==== Dataset excerpts ====

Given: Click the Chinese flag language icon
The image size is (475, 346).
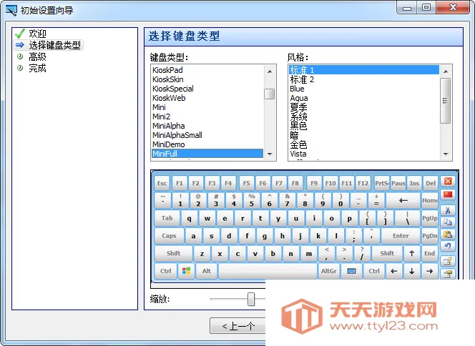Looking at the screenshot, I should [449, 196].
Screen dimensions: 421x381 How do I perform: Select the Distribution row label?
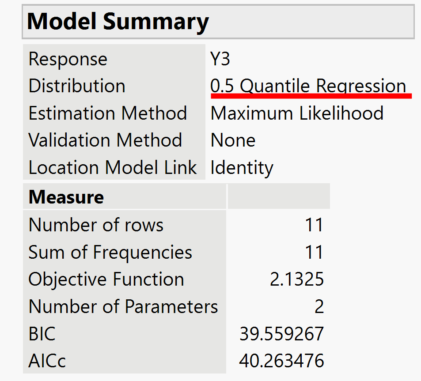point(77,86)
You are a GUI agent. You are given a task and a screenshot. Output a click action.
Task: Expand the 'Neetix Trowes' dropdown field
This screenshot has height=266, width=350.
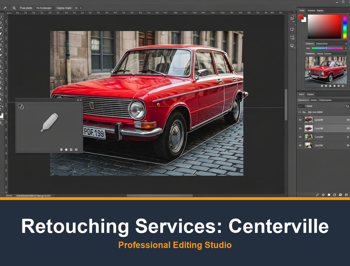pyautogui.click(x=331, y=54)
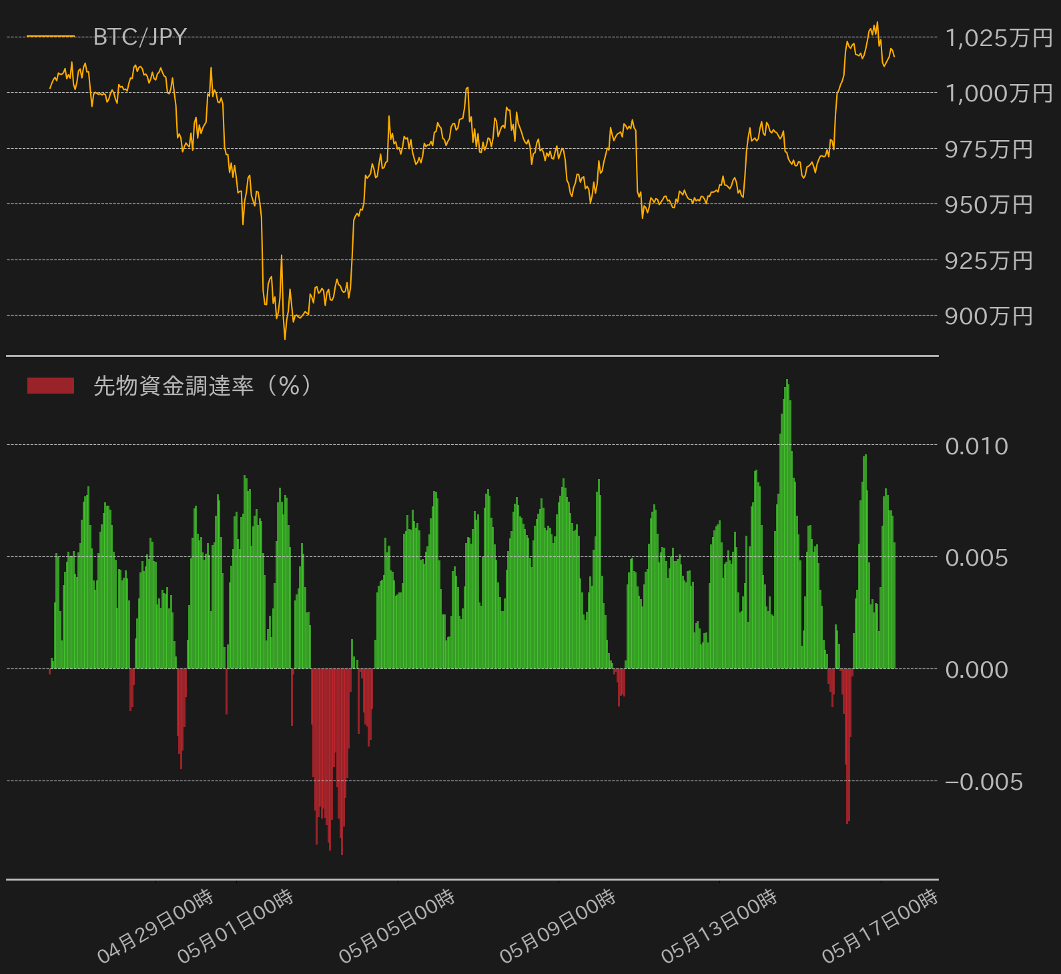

====

Required work:
When you set down the material above, keep every word exact and include no pictures.

Result of the exercise:
Given: Click the Chinese flag language icon
The image size is (475, 346).
Looking at the screenshot, I should [449, 196].
Screen dimensions: 421x381 How do I perform: Select the Distribution row label?
point(77,86)
You are a GUI agent. You are given a task and a screenshot. Output a click action.
Task: Expand the 'Neetix Trowes' dropdown field
This screenshot has height=266, width=350.
pyautogui.click(x=331, y=54)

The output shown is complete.